La Banque du Canada ne constate pas encore de pertes d’emplois généralisées dues à l’intelligence artificielle, mais les hauts responsables de la banque centrale surveillent de près le marché du travail à mesure que son adoption progresse.
Michelle Alexopoulos, sous-gouverneure externe à la Banque du Canada, s’adresse mercredi à un public d’affaires à Ottawa au sujet des implications de l’intelligence artificielle (IA) sur l’économie.
Elle a indiqué que l’IA avait le potentiel de stimuler les gains de productivité au Canada, ce qui pourrait contribuer à augmenter les salaires des travailleurs sans attiser l’inflation.
«Si l’IA continue de s’améliorer et de se diffuser, elle pourrait transformer durablement l’économie canadienne. La réduction des coûts des entreprises et les gains d’efficacité liés à l’IA pourraient favoriser la hausse des salaires, réduire les prix à la consommation et générer des investissements», a-t-elle mentionné dans un discours préparé.
Mme Alexopoulos a indiqué qu’il était encore trop tôt pour dire si l’IA aurait un impact aussi profond sur la façon dont nous menons nos activités que l’a eu l’ordinateur, ou si elle finirait par être une technologie puissante, mais de niche.
Jusqu’à présent, l’adoption de l’IA se concentre dans des secteurs tels que la finance et l’assurance, tandis que la portée de cette technologie reste limitée dans des secteurs comme l’alimentation et l’hébergement, a-t-elle noté.

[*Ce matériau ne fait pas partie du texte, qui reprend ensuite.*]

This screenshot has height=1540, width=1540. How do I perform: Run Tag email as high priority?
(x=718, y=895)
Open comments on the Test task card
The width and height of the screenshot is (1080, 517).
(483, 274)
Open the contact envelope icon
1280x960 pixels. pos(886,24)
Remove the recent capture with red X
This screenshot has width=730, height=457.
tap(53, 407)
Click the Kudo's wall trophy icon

Cela freine le gain de productivité global à ce jour.
La Banque du Canada n’a pas constaté de preuves généralisées indiquant que l’IA remplace les travailleurs sur le marché du travail, mais Mme Alexopoulos a précisé que la banque centrale s’attendait à ce que certains postes soient à terme supprimés par la technologie, tandis que d’autres seront créés ou transformés.
Elle a comparé cette disruption imminente à l’introduction de l’ordinateur. Si les dactylographes et les standardistes ont fini par disparaître avec l’avènement de l’ordinateur, cela a également conduit à la création de services informatiques et les employés de bureau ont vu leur travail s’articuler de plus en plus autour de cette technologie.
Mme Alexopoulos a avancé que cette transformation s’était déroulée sur plusieurs années et que, «en fin de compte, l’informatisation n’a pas réduit le nombre d’emplois».
Le ralentissement de la croissance démographique au Canada pourrait également entraîner davantage de postes vacants pour les travailleurs dont les fonctions sont remplacées par l’IA, selon elle.
Certaines entreprises technologiques ont néanmoins invoqué l’IA comme facteur de licenciements, a fait remarquer Mme Alexopoulos. Certaines études suggèrent une faiblesse des embauches dans les postes de débutants exposés à l’IA, comme le codage ou le service à la clientèle.
Les jeunes et les employés de ces secteurs devraient se perfectionner en matière d’IA, a-t-elle fait valoir, car la demande de travailleurs à l’aise avec cette technologie va augmenter dans les années à venir.
Les enquêtes menées par la Banque du Canada auprès d’experts en gestion des risques du secteur financier suggèrent quant à elles que la prise de décision est soutenue par l’IA, mais pas remplacée par celle-ci.
Cet outil est jusqu’à présent utilisé pour automatiser les tâches routinières afin de permettre aux travailleurs de se concentrer sur des tâches à plus forte valeur ajoutée.
Mme Alexopoulos a donné l’exemple d’un logiciel de prise de notes dans le secteur de la santé qui permet aux médecins de consacrer plus de temps à leurs patients et moins de temps aux tâches administratives.
«L’idée reste que l’IA devrait surtout transformer les emplois, et non les éliminer», a-t-elle expliqué.
«L’IA change les méthodes, mais l’humain reste aux commandes», a-t-elle conclu.